BASSETERRE, ST. KITTS – After 17 months in office, a former United Nations economist has told the Timothy Harris-led PLP/CCM/PAM Government, to stop pussy-footing with the education of the BHS students and identify a location of a site for the promised multi-million state of the art high school facility.
Kittitian Willa Franks-Liburd, a former United Nations expert on economics told listeners to Monday’s edition of “Issues” on Freedom FM that the government appears to be in a quandary of locating the new BHS in Basseterre.
She said EC$8 million has been spent on the temporary BHS at Taylors which has the students cramped and confined in a small area for too long with two other schools – Beach-Allen Primary and the Washington Archibald High School in the vicinity.

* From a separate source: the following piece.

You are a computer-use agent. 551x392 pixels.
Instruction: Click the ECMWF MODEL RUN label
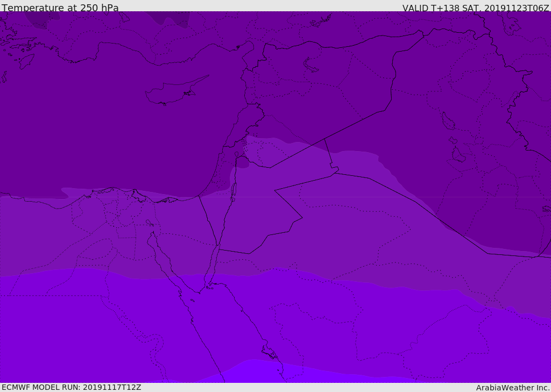pos(71,387)
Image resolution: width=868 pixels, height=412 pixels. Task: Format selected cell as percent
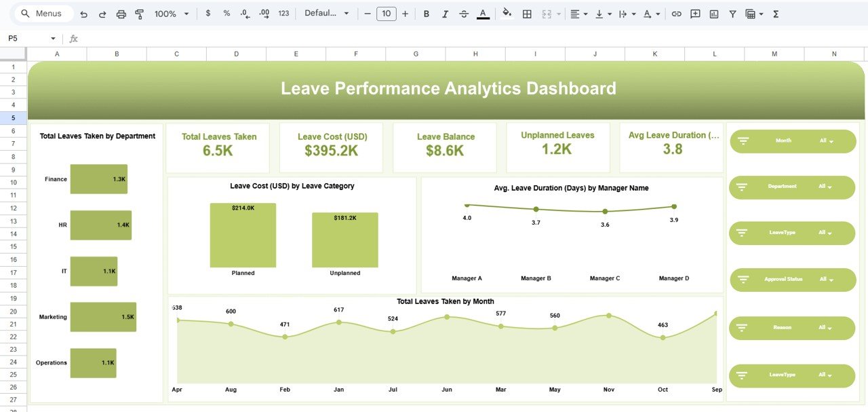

“I cannot see how they can keep hundreds of students in that confined space for an extended period of time and then some of the facilities that existed at the original BHS are no longer available,” she said.
She noted that the EC$10 million allocated in the 2016 Budget for the BHS could not build a new school and could only be used for architectural design and for an Environmental Impact Assessment, noting that EC$8 million was already spent refurbishing the existing BHS facility. The school was condemned by the Timothy Harris-led Team Unity Government despite expert recommendations from local professionals, the Caribbean Industrial Research Institute (CARIRI), theCaribbean Public Health Agency (CARPHA) and the National Institute for Occupational Safety and Health (NIOSH) that the spacious facility be cleaned up and a proper maintenance programme be implemented.
“Another EC$8 million was spent just to relocate the school to its temporary quarters. Those are millions of dollars just gone down the road like that. So we are talking about tens of millions of dollars to build a new school,” said Franks-Liburd.
She further pointed out that with half of 2016 already gone a site for the new school has not been identified.
“If you cannot indentify a site then a proper costing cannot be done, because an environmental impact study will have to be done, soil tests, designs and plans as well as tendering, etc…so I am figuring out now what will be in the 2017 Budget to be presented later this year as no site has been publicly been identified and I think that is part of the problem,” said Franks-Liburd.
“In my humble view as I grew up and lived in the area of the existing BHS which is also my alma mater, it would seem to me in terms of the spacial dimension at the old site, in terms of the environment and its proximity to downtown although it is not in the downtown area, that is actually the best site for the Basseterre High School. If they have to break down the old buildings, spend another couple millions of dollars to sanitise the place both the Western Campus and the Eastern Campus and then build a new school,” she suggested.
Franks-Liburd is also of the view that Prime Minister Harris, Minister of Education Shawn Richards and the entire government “is in a quandary as they do not know where to locate the next Basseterre High School.”
“Basseterre has in nearly 20,000 people. At least two public high schools are needed and you cannot build a new Basseterre High way out in the country otherwise that would not be Basseterre or a High School for Basseterre, because accessibility would become another issue. I hope the Government would put their mind on it and try to address that situation,” said Franks-Liburd, awarded the Medal of Honour for Service to the Nation in the Diaspora in 2009.
Ms Franks-Liburd has worked as a Research Economist with the Caribbean Development Bank and at the Eastern Caribbean Central Bank where she was Assistant Director of Bank Supervision for some nine years.
She became an International Civil Servant at the United Nations in 1985, initially assigned to the United Nations Conference on Trade and Development (UNCTAD) in Geneva, Switzerland, and was later moved to United Nations Headquarters in 2002. She also served as Programme Officer in the Office of the Under-Secretary-General.